Sunday, March 4, 2012

Handmade Family Past, Present and Future. Part 1

January and February have been crazy busy for Mrs Handmade and I. Ha-ha-ha! We were expecting to have a lull in the beginning of the year to recharge our batteries, restock inventory after the holidays, and develop some new product lines. General Eisenhower once said, "In preparing for battle I have always found that plans are useless, but planning is indispensable,". To further that idea, Field Marchall Helmuth Carl Bernard von Moltke once said' "No battle plan ever survives contact with the enemy,". That's kind of how our year has begun. So, it's been a year since Amy and I started Handmade Family, and we've come quite a long way! To get back in the swing of things, over the next couple of weeks I'd like to talk a little bit about us, how our first year went, and what our plans are for 2012.

Amy and I met in college, where I was studying studio art and printmaking and she was working towards a degree in early childhood and elementary education. We shared a mutual love of muppets, nature, art, kids and family. It may seem odd, after looking at the television these days that anyone as young as a college kid is already looking to start a family. Of course, I see examples among my friends everyday that prove the T.V. doesn't know what it's talking about, ha-ha-ha! A couple of years later we got married, I took some time off from drawing to build models and craft worlds for games, while Amy finished school and started teaching. All this time was passing, and people kept asking us when we were going to have kids. We all knew that we wanted to, and felt that we'd be good at it. I'd answer that we "Had our stuff together enough to not have them on accident, but not enough yet to have them on purpose." I'm glad we waited while we figured out how to live together before adding the little ones to the mix.

We moved to Amy's hometown of Saint Louis in 2004, and opened a new chapter of our lives. I moved away from building models of things and back towards drawing, working on improving my skills while building a portfolio. It would be nice to get paid for what I do, instead of just doing it as a hobby. At the same time, some friends and I were talking about starting a media/t-shirt company and were calling it Red Herring Design. Ultimately that business fell apart, but the seeds for working for ourselves and doing what we love were planted. One of the really nice things about those early days is that I had a lot of time for experimentation, and was able to try on several different "hats". I started a blog, "Penny Candy and Shady Characters" where I did self portraits in different media and styles, which evolved into an online sketch book and place to share stories about my days. I continued to work on my drawing and design, and took a position as a full time graphic artist at a small local shop. Meanwhile, Amy had begun substitute teaching in the area and eventually accepted a position as a preschool teacher.

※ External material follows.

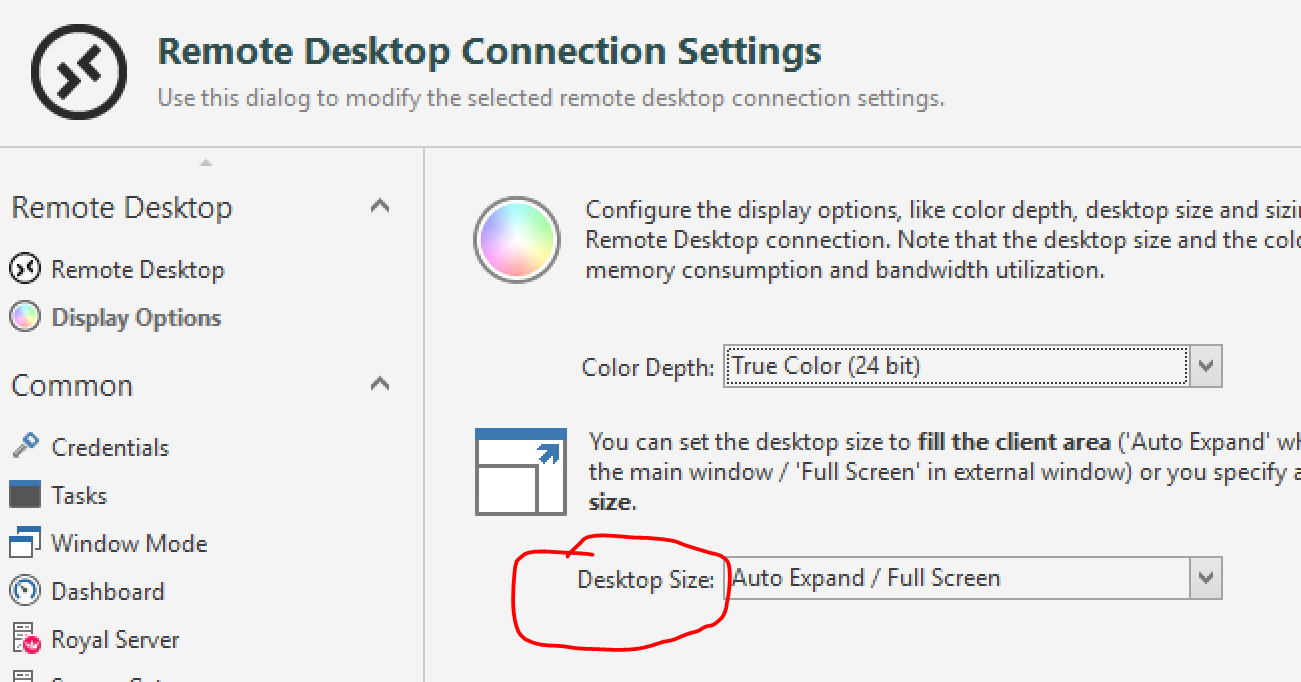The image size is (1301, 682).
Task: Collapse the Common section chevron
Action: pyautogui.click(x=379, y=384)

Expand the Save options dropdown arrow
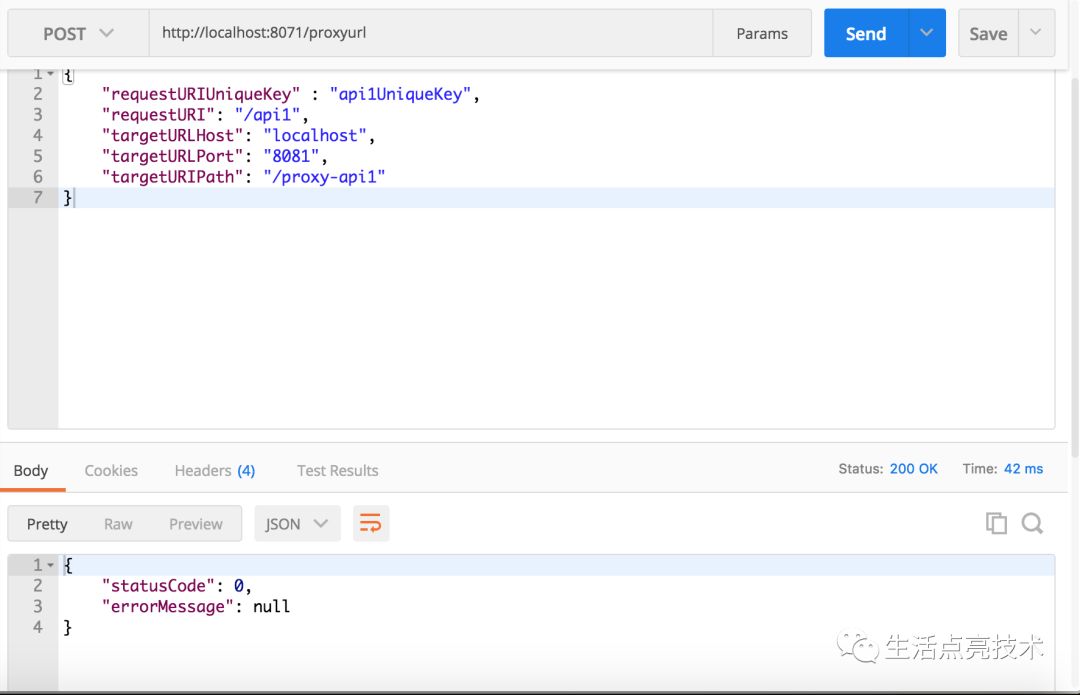coord(1036,34)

They say that perfection is the enemy of completion. If we waited to have everything perfect and settled and safe before we had kids, then it would never happen. Having a family is something that we'd always wanted and planned for, and it was time to make that leap, ready or not. That time waiting for her was spent decorating, thinking about what kind of person she would be, writing stories and of course, making things. After she was born, the stories changed from ones of high adventure and daring do to quiet ones of moments from our days. Something I never expected was the mellowing that comes from caring for little ones and watching them grow. As my skills were developing, I began working as Red Herring Illustration on the side as we prepared to have our second child and I got ready to leave my full time Graphic Design job.

When Olive was born we realized that we couldn't afford for both of us to work full time. I'd been thinking about making the leap to full time freelancing for a long time, and it just made sense for me to be a stay-at-home dad and work nights on design and illustration work. At the same time, Amy had begun sewing again. We'd found that the swaddling blankets available commercially were really too small to wrap a baby older than a couple of weeks old. So she sat down and made some blankets of her own that were cute, comfy, and big. The sewing bug had bitten her by that point, and she made some super-hero capes for her class at school, which were a big hit! She developed the idea into satin, two panel capes with a graphic on the back. More ideas followed and pretty soon she had opened an Etsy shop, with half a dozen unique handmade products.

Our friend Winnie from Alexandra's Jewelry had been trying to get me to apply to be a vendor in Show Me Handmade for years, but I just didn't feel like I had the product to add anything meaningful to their shop. When we talked about it last year though, it seemed like a real possibility and a logical next step. There is a really vibrant Art and Indie-Craft community in St Louis, and it was time that we joined it. Amy and I talked it over, and felt that our lives together, had given us something valuable, and we wanted to share that with others. We could make family oriented illustration and decor items, back to basics toys and games, and of course baby items. Gifts and activities for growing families, and Handmade Family was born. We spent some time getting our basic branding together, went and met the folks at Fusion, and applied to join the coop/shop.